Crest operates through six regional business units:

  • South East - 4
  • South West - 1
  • Midlands – 1

That tally is changing as Crest is in the process of setting up two new regional business units, one in the Southampton/M27 area and the other in London.

Total housing completions were 11% higher than in 2006 at 3,300. This tally divides between:

  • 2,200 open market completions, a rise of 9%
  • 1,100 affordable units, 15% more than in 2006

The average sale price of £198,000 was almost identical to the previous year’s figure of £199,000.

Crest reported that house price inflation out-weighted build cost inflation in 2007 and “benefited gross margin”.

Crest said: “2007 was a good year for land buying. We added 4,200 plots. This was 900 more plots than the 3,300 units completed in 2007, leaving us well placed for future volume growth.”

At the 2007 level of turnover, the short-term housing portfolio continues to represent over five-years supply.

•••••

BRIEF 1: In the text on Crest's housing results, copy the passage starting with "That tally is" and going on through "figure of £199,000.".
BRIEF 2:
Answer these questions from the text on Crest's housing results:
(a) How many plots did Crest add in 2007?
(b) What was the average sale price?
(c) In which two areas is Crest setting up new regional business units?
BRIEF 3: Write a few more sentences to continue the text on Crest's housing results after its last sentence.

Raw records
•••••

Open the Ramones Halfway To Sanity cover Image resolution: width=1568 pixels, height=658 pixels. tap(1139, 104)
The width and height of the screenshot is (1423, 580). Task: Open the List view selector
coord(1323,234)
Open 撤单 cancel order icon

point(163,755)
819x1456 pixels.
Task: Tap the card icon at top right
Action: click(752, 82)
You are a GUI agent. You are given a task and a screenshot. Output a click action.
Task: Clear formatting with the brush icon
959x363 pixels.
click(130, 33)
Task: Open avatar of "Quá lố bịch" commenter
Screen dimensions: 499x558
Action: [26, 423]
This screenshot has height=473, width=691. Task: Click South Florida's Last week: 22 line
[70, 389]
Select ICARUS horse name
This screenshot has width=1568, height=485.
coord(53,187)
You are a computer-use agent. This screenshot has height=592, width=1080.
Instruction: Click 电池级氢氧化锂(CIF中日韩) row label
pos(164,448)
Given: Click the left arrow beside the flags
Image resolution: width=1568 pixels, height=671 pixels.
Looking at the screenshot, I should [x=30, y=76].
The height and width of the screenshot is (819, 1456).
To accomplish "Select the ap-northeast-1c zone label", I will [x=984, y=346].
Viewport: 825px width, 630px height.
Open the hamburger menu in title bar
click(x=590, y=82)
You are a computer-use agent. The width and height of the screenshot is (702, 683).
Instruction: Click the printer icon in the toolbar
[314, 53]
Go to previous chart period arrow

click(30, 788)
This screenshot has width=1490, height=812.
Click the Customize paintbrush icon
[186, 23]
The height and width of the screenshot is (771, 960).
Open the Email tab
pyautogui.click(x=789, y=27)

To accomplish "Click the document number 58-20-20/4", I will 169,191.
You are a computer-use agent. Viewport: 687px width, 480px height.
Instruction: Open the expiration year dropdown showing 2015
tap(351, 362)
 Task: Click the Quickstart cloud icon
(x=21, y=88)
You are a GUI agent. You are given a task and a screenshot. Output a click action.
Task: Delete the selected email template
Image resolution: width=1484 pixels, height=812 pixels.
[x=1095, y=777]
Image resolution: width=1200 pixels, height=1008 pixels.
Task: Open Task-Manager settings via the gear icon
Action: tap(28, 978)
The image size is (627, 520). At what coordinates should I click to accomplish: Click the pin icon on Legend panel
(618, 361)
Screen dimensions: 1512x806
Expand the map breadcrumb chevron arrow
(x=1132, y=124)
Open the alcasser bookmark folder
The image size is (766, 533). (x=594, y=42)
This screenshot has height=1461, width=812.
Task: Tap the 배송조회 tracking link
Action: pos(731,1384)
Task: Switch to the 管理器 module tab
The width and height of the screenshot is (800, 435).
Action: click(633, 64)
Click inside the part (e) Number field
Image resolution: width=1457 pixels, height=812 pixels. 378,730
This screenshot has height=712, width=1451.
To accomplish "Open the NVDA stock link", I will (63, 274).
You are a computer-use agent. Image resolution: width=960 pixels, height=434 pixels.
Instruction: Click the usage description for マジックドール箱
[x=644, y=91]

•••••

EXERCISE ANSWER 1:
That tally is changing as Crest is in the process of setting up two new regional business units, one in the Southampton/M27 area and the other in London.

Total housing completions were 11% higher than in 2006 at 3,300. This tally divides between:

  • 2,200 open market completions, a rise of 9%
  • 1,100 affordable units, 15% more than in 2006

The average sale price of £198,000 was almost identical to the previous year’s figure of £199,000.

EXERCISE ANSWER 2:
(a) 4,200 plots
(b) £198,000
(c) The Southampton/M27 area and London

EXERCISE ANSWER 3:
In 2007, Crest’s employee turnover percentage (i.e. churn rate) was 20% including site-based staff. “While we do not regard this as unreasonable in the relatively buoyant market conditions in 2007, we will seek to reduce it in 2008.”

At the end of the period, Crest had borrowing facilities of £590m of which £220 were being utilised.

The highest-paid director was paid £722,000 though he didn’t have to struggle on this alone as the figure was topped up with another £237,000 thanks to his decision to exercise share options and then again by another £1.1m, the result of his long-term incentive scheme.

All in all, his take-home tally ran to £2.1m.

And that is before the £77,000 morsel that was slipped into his pension scheme.

In the previous year, the sum total of the benefits was much lower at £1.0m.